For instance, if I'm training for 3 minute rounds, I'll do kb swings for a minute, sledge swings for a minute, then shadow box (usually working on a particular set of combinations for a minute).
Rest however much time you're alloted in between rounds, and repeat the cycle the maximum number of rounds the fight might last.
This will probably gas you pretty good. don't overdo it, especially the first few times. I train in class twice a week, lift heavy three times, do light aerobic work twice, and a high intensity anaerobic cardio workout like this max twice a week (and mobility and stretching whenever I can). That said, you'll probably have to feel it out for yourself.

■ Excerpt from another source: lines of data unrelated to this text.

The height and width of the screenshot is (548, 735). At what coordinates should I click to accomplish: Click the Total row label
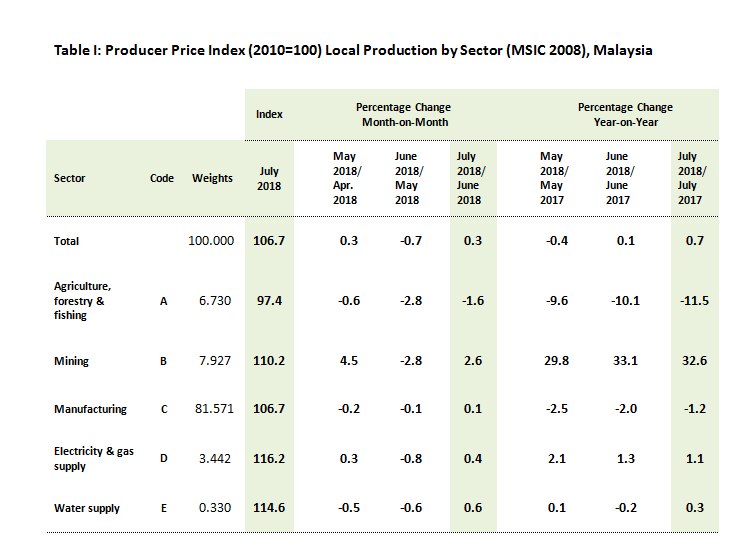pyautogui.click(x=67, y=241)
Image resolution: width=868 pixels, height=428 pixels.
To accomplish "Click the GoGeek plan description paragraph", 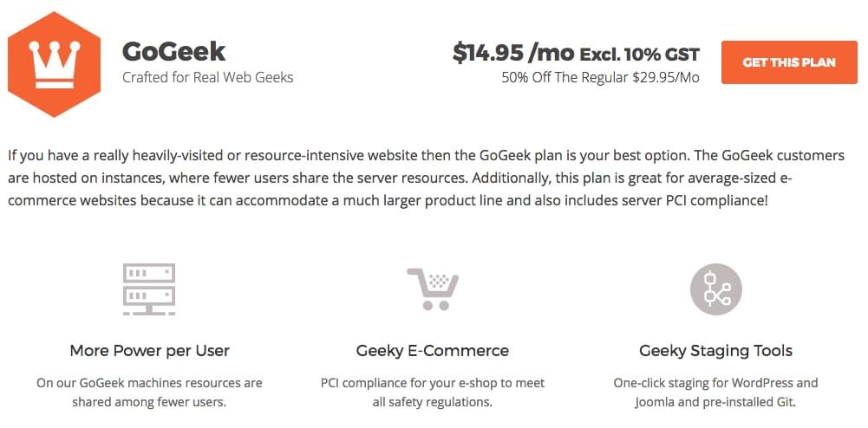I will point(426,178).

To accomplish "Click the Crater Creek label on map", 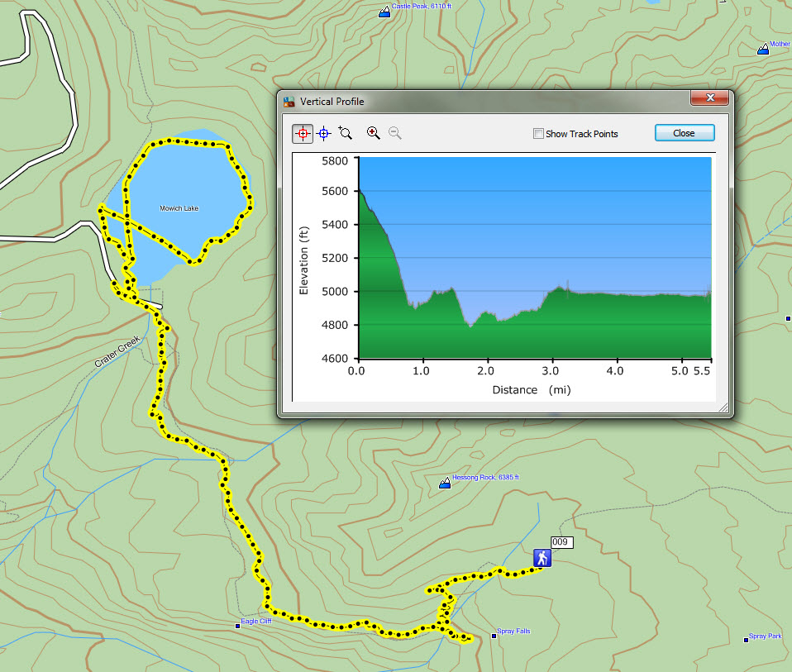I will tap(119, 352).
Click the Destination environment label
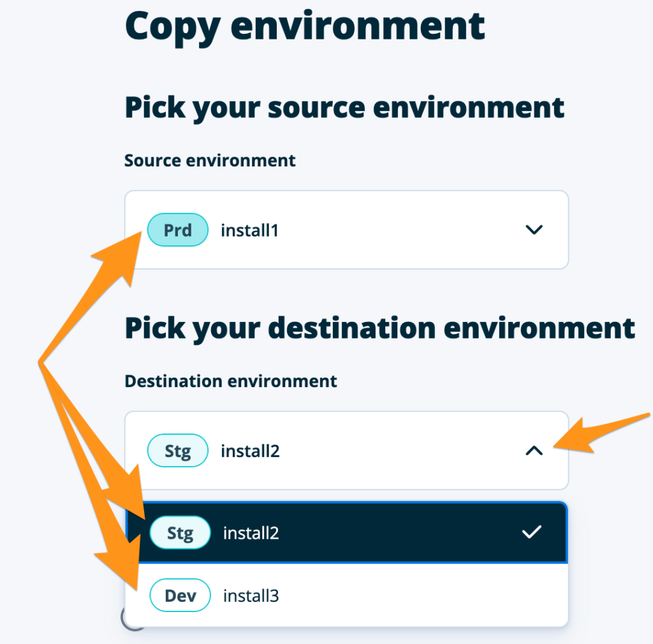The image size is (653, 644). [230, 381]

Are you getting better? Is it getting easier? If it's really hard, your cardio should already be increasing, you'll have to figure out wether you are above or below the ideal amount of cardio per week. If you're improving I wouldn't make any large changes, if not, try adding a cardio session or include more cardio work in your bjj sessions, we used to do a thing where you would roll like this:
p1 vs p2
p1 vs p3
p2 vs p3
p2 vs p1
and so on, so you'd first roll with someone tired and then with someone fresh.
I would also consider losing a bit of weight, heavyweight usually don't have a problem with knockout power, so sacrificing a bit to get lighter, faster and more endurable should be a good idea.
If BJJ makes you gas, then BJJ is a fine way to increase your cardio. Do more BJJ rolling.
The concern with developing cardio for MMA fighters, particularly heavyweights, is that cardio A) can interfere with sport-specific training time, of which much is needed in this wide-ranging sport, and B) can make the heavyweight become smaller and need to drop down a weight class. Since you say you carry a little extra fat, then you shouldn't worry about extra cardio. Since BJJ is sport-specific for MMA, it's a fine way to get cardio work in.